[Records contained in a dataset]
--- START ---

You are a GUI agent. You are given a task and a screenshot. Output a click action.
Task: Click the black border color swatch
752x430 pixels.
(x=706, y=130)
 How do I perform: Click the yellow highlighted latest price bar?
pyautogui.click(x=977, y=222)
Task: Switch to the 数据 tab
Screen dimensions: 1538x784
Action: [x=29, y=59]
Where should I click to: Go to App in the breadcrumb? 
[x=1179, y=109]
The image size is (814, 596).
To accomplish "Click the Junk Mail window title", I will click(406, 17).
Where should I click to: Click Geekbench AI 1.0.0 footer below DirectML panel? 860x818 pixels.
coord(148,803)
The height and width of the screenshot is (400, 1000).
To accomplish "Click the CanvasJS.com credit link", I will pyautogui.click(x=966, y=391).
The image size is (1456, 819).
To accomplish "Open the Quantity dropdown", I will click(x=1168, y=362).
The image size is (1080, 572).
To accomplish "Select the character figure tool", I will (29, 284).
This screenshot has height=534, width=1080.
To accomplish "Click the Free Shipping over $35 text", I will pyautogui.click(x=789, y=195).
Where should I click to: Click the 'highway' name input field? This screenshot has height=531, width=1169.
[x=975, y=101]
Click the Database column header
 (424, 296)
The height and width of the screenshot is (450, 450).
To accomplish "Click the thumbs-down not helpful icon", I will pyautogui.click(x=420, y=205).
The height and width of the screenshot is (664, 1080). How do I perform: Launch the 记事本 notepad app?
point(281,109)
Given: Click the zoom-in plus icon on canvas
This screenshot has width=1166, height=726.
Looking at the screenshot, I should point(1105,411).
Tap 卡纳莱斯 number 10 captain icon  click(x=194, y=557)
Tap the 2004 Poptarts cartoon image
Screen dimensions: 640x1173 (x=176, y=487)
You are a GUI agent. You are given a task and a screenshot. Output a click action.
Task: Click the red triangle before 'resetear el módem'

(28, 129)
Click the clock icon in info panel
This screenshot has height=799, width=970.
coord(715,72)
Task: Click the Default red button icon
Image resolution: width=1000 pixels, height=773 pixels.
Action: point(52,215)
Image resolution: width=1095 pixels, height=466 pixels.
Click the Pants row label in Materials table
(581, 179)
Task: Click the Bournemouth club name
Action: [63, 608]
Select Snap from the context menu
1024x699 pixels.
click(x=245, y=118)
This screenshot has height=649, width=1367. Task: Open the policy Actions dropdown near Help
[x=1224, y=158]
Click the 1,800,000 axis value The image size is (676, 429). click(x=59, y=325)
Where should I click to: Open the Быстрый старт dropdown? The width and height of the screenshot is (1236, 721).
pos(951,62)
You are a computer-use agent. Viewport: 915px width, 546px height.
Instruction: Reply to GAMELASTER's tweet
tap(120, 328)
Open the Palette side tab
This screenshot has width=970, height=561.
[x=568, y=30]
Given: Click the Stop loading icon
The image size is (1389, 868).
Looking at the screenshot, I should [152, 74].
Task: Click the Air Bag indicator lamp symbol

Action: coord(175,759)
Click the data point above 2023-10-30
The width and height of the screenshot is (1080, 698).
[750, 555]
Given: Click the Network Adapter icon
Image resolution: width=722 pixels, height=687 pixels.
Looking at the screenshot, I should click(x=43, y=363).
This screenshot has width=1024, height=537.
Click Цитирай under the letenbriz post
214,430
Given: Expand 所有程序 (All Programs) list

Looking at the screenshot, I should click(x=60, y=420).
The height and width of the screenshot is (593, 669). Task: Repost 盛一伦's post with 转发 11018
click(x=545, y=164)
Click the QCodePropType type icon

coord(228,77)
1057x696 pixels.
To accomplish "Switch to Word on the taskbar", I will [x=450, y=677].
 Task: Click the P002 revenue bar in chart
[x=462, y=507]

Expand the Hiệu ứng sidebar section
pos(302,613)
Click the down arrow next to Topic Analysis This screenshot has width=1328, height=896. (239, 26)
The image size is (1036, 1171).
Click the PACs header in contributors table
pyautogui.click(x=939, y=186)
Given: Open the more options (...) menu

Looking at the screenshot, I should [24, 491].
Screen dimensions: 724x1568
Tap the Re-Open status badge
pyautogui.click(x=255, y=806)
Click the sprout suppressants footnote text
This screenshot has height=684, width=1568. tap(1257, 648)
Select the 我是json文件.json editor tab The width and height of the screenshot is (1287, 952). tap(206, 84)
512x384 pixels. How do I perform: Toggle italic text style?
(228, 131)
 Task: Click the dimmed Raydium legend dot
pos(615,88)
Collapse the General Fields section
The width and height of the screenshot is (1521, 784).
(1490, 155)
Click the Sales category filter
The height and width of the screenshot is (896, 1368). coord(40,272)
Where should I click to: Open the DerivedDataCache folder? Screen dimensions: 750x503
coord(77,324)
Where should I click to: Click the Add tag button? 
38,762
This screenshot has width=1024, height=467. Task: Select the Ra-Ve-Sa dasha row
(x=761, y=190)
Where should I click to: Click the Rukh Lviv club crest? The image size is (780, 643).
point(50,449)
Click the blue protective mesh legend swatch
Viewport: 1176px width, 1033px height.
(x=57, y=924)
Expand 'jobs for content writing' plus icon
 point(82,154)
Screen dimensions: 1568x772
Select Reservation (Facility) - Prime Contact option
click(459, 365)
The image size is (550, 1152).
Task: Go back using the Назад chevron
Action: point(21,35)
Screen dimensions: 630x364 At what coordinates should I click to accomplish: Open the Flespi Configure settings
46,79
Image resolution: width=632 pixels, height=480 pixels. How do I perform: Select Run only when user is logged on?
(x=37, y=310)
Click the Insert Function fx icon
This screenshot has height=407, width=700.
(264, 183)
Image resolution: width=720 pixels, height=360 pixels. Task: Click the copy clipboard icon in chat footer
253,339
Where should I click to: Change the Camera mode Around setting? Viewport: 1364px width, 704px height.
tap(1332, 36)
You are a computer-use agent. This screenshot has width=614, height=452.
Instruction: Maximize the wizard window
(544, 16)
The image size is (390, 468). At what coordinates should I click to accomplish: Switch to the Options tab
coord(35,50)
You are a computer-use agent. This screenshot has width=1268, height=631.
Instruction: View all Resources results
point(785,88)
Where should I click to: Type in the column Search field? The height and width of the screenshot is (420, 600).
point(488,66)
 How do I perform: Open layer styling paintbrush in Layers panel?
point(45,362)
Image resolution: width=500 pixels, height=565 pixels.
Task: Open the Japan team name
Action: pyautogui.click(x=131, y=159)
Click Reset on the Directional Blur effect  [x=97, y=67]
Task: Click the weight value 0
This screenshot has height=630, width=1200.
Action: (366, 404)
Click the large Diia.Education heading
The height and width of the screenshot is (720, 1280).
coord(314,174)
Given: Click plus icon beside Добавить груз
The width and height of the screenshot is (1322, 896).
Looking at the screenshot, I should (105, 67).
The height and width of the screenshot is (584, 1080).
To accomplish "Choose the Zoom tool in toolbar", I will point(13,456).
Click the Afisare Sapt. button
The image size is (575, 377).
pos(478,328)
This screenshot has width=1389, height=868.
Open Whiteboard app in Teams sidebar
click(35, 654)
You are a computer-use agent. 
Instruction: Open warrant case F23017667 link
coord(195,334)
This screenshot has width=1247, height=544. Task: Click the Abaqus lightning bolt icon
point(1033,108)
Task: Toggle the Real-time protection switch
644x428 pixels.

--- END ---

* [INSTRUCTIONS TO FOLLOW] Exact retyping of every entry is required.

* [SOLVED EXERCISE]
You are a GUI agent. You are given a task and a screenshot. Output a click action.
Task: Click the black border color swatch
752x430 pixels.
(x=706, y=130)
 How do I perform: Click the yellow highlighted latest price bar?
pyautogui.click(x=977, y=222)
Task: Switch to the 数据 tab
Screen dimensions: 1538x784
Action: [x=29, y=59]
Where should I click to: Go to App in the breadcrumb? 
[x=1179, y=109]
The image size is (814, 596).
To accomplish "Click the Junk Mail window title", I will click(406, 17).
Where should I click to: Click Geekbench AI 1.0.0 footer below DirectML panel? 860x818 pixels.
coord(148,803)
The height and width of the screenshot is (400, 1000).
To accomplish "Click the CanvasJS.com credit link", I will pyautogui.click(x=966, y=391).
The image size is (1456, 819).
To accomplish "Open the Quantity dropdown", I will click(x=1168, y=362).
The image size is (1080, 572).
To accomplish "Select the character figure tool", I will (29, 284).
This screenshot has height=534, width=1080.
To accomplish "Click the Free Shipping over $35 text", I will pyautogui.click(x=789, y=195).
Where should I click to: Click the 'highway' name input field? This screenshot has height=531, width=1169.
[x=975, y=101]
Click the Database column header
 (424, 296)
The height and width of the screenshot is (450, 450).
To accomplish "Click the thumbs-down not helpful icon", I will pyautogui.click(x=420, y=205).
The height and width of the screenshot is (664, 1080). How do I perform: Launch the 记事本 notepad app?
point(281,109)
Given: Click the zoom-in plus icon on canvas
This screenshot has width=1166, height=726.
Looking at the screenshot, I should point(1105,411).
Tap 卡纳莱斯 number 10 captain icon  click(x=194, y=557)
Tap the 2004 Poptarts cartoon image
Screen dimensions: 640x1173 (x=176, y=487)
You are a GUI agent. You are given a task and a screenshot. Output a click action.
Task: Click the red triangle before 'resetear el módem'

(28, 129)
Click the clock icon in info panel
This screenshot has height=799, width=970.
coord(715,72)
Task: Click the Default red button icon
Image resolution: width=1000 pixels, height=773 pixels.
Action: point(52,215)
Image resolution: width=1095 pixels, height=466 pixels.
Click the Pants row label in Materials table
(581, 179)
Task: Click the Bournemouth club name
Action: [63, 608]
Select Snap from the context menu
1024x699 pixels.
click(x=245, y=118)
This screenshot has height=649, width=1367. Task: Open the policy Actions dropdown near Help
[x=1224, y=158]
Click the 1,800,000 axis value The image size is (676, 429). click(x=59, y=325)
Where should I click to: Open the Быстрый старт dropdown? The width and height of the screenshot is (1236, 721).
pos(951,62)
You are a computer-use agent. Viewport: 915px width, 546px height.
Instruction: Reply to GAMELASTER's tweet
tap(120, 328)
Open the Palette side tab
This screenshot has width=970, height=561.
[x=568, y=30]
Given: Click the Stop loading icon
The image size is (1389, 868).
Looking at the screenshot, I should [152, 74].
Task: Click the Air Bag indicator lamp symbol

Action: coord(175,759)
Click the data point above 2023-10-30
The width and height of the screenshot is (1080, 698).
[750, 555]
Given: Click the Network Adapter icon
Image resolution: width=722 pixels, height=687 pixels.
Looking at the screenshot, I should click(x=43, y=363).
This screenshot has width=1024, height=537.
Click Цитирай under the letenbriz post
214,430
Given: Expand 所有程序 (All Programs) list

Looking at the screenshot, I should click(x=60, y=420).
The height and width of the screenshot is (593, 669). Task: Repost 盛一伦's post with 转发 11018
click(x=545, y=164)
Click the QCodePropType type icon

coord(228,77)
1057x696 pixels.
To accomplish "Switch to Word on the taskbar", I will [x=450, y=677].
 Task: Click the P002 revenue bar in chart
[x=462, y=507]

Expand the Hiệu ứng sidebar section
pos(302,613)
Click the down arrow next to Topic Analysis This screenshot has width=1328, height=896. (239, 26)
The image size is (1036, 1171).
Click the PACs header in contributors table
pyautogui.click(x=939, y=186)
Given: Open the more options (...) menu

Looking at the screenshot, I should [24, 491].
Screen dimensions: 724x1568
Tap the Re-Open status badge
pyautogui.click(x=255, y=806)
Click the sprout suppressants footnote text
This screenshot has height=684, width=1568. tap(1257, 648)
Select the 我是json文件.json editor tab The width and height of the screenshot is (1287, 952). tap(206, 84)
512x384 pixels. How do I perform: Toggle italic text style?
(228, 131)
 Task: Click the dimmed Raydium legend dot
pos(615,88)
Collapse the General Fields section
The width and height of the screenshot is (1521, 784).
(1490, 155)
Click the Sales category filter
The height and width of the screenshot is (896, 1368). coord(40,272)
Where should I click to: Open the DerivedDataCache folder? Screen dimensions: 750x503
coord(77,324)
Where should I click to: Click the Add tag button? 
38,762
This screenshot has width=1024, height=467. Task: Select the Ra-Ve-Sa dasha row
(x=761, y=190)
Where should I click to: Click the Rukh Lviv club crest? The image size is (780, 643).
point(50,449)
Click the blue protective mesh legend swatch
Viewport: 1176px width, 1033px height.
(x=57, y=924)
Expand 'jobs for content writing' plus icon
 point(82,154)
Screen dimensions: 1568x772
Select Reservation (Facility) - Prime Contact option
click(459, 365)
The image size is (550, 1152).
Task: Go back using the Назад chevron
Action: point(21,35)
Screen dimensions: 630x364 At what coordinates should I click to accomplish: Open the Flespi Configure settings
46,79
Image resolution: width=632 pixels, height=480 pixels. How do I perform: Select Run only when user is logged on?
(x=37, y=310)
Click the Insert Function fx icon
This screenshot has height=407, width=700.
(264, 183)
Image resolution: width=720 pixels, height=360 pixels. Task: Click the copy clipboard icon in chat footer
253,339
Where should I click to: Change the Camera mode Around setting? Viewport: 1364px width, 704px height.
tap(1332, 36)
You are a computer-use agent. This screenshot has width=614, height=452.
Instruction: Maximize the wizard window
(544, 16)
The image size is (390, 468). At what coordinates should I click to accomplish: Switch to the Options tab
coord(35,50)
You are a computer-use agent. This screenshot has width=1268, height=631.
Instruction: View all Resources results
point(785,88)
Where should I click to: Type in the column Search field? The height and width of the screenshot is (420, 600).
point(488,66)
 How do I perform: Open layer styling paintbrush in Layers panel?
point(45,362)
Image resolution: width=500 pixels, height=565 pixels.
Task: Open the Japan team name
Action: pyautogui.click(x=131, y=159)
Click Reset on the Directional Blur effect  [x=97, y=67]
Task: Click the weight value 0
This screenshot has height=630, width=1200.
Action: (366, 404)
Click the large Diia.Education heading
The height and width of the screenshot is (720, 1280).
coord(314,174)
Given: Click plus icon beside Добавить груз
The width and height of the screenshot is (1322, 896).
Looking at the screenshot, I should (105, 67).
The height and width of the screenshot is (584, 1080).
To accomplish "Choose the Zoom tool in toolbar", I will point(13,456).
Click the Afisare Sapt. button
The image size is (575, 377).
pos(478,328)
This screenshot has width=1389, height=868.
Open Whiteboard app in Teams sidebar
click(35, 654)
You are a computer-use agent. 
Instruction: Open warrant case F23017667 link
coord(195,334)
This screenshot has width=1247, height=544. Task: Click the Abaqus lightning bolt icon
point(1033,108)
Task: Toggle the Real-time protection switch
644x428 pixels.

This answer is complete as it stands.